|
News
To SOX or not to SOX?
The
question of benefits of introducing Sarbanes Oxley Act systems
in organizations, the related costs and the impact on new
Initial Public Offerings (IPO) has been raised again recently
in an editorial in the Wall Street Journal. (Tuesday, November
27, Page 11, "Europe wins again".
The
article uses a number of arguments to show that SOX is not
effective and has a major detrimental effect on capital markets
in the USA, in spite of the introduction of SOX guidelines
for smaller entities by the PCAOB.
Cost
is raised, with a figure of USD $ 3 million quoted as a basic
expense to get newly listed companies to comply with SOX on
listing. My personal experience is that these kinds of figures
are grossly overstated, due to the oftentimes bad performance
of project managers implementing SOX. The main issue continues
to be the need for a thorough analysis of significant controls
rather than to follow the urge to label everything a control
without proper assessment as to materiality. If you consider
that each control takes about 4 hours to test on average,
and that such tests may have to be performed up to 4 times
a year in the first year, in addition to tracking results
of testing and remediation, it is obvious that such a strategy
can lead to a cost blow out. The more contentious significant
controls identified can also lead to arguments over their
labeling between the SOX teams and managers responsible for
those controls, aggravating the agony. SOX does not specify
that all company financial reporting controls must be documented
and tested, which is obvious as it would be impossible to
classify each and every company in existence and account for
each and every control in a regulatory fashion, so as to ensure
they are all covered by reference to lists of regulated controls.
The
pressure, as usual, comes from external auditors, who have
suffered a great reduction in appetite for the level of risks
they are willing to accept on assignments, and hence are more
likely to err on the side of caution by including rather than
excluding required controls. The management and handling of
external auditors therefore also needs competence and experience,
something not always available on the side of the companies
being audited. It is clear that in many cases the auditors
do not see the wood for the trees, and have difficulty grasping
which ones should be in scope and which ones should not, with
predictable impact on costs for the client company.

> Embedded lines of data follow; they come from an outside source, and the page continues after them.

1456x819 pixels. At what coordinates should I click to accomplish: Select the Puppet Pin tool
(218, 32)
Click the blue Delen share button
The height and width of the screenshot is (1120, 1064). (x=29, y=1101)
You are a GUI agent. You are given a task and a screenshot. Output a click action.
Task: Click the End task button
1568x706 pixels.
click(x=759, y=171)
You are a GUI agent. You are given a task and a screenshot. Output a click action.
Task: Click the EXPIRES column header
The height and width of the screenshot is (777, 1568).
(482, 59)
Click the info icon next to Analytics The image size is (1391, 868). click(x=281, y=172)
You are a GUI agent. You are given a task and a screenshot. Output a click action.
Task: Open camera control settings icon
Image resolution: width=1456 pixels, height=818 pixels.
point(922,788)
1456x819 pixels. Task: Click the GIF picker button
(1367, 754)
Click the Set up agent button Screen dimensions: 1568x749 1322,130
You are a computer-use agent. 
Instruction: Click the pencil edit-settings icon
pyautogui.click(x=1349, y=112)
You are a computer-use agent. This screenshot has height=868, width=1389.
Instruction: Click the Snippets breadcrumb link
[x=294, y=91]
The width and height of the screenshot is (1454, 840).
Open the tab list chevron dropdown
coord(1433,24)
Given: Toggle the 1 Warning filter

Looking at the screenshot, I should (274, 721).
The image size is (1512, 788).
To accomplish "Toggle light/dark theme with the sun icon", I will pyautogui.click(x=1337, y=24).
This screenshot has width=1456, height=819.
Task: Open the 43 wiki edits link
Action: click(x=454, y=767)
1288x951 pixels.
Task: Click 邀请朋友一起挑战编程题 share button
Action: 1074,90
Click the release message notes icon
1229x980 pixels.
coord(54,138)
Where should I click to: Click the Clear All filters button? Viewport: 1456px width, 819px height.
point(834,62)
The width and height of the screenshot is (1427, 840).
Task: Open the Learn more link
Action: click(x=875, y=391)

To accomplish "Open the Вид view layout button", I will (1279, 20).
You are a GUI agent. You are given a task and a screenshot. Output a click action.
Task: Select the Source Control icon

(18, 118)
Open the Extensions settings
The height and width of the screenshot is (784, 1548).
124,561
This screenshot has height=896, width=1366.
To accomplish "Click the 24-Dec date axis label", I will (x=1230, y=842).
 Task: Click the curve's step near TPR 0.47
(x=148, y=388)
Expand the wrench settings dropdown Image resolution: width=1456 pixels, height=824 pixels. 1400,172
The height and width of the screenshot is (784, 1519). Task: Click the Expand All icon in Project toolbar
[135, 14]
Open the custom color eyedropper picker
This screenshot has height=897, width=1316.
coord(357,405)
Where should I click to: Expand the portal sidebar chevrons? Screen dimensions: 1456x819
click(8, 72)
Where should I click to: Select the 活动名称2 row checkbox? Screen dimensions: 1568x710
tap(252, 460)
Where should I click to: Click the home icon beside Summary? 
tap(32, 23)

The article assumes that when investment banks pitch for new
IPO work and include alternatives to the NYSE, the reason
for doing so is the overwrought regulatory environment in
the USA. I do not believe that the answer is so simple. Rather,
companies would consider a number of factors in deciding where
to list, including proximity or location of head quarters,
or simply emotional ones.
The
last statement, related to the impact on smaller investors
who would not have access to numerous IPOs in their home market
in the USA because the number of IPOs is dwindling is akin
to suggesting that first time car buyers should indeed be
given a choice to purchase a cheaper vehicle on their small
budgets, cheaper because the vehicle is missing essential
systems like brakes and does not have a road warranty of fitness.
Would we propose such a system, allowing thousands of first
time drivers to climb into unsafe and lethal machines at will
to allow them greater access and choice?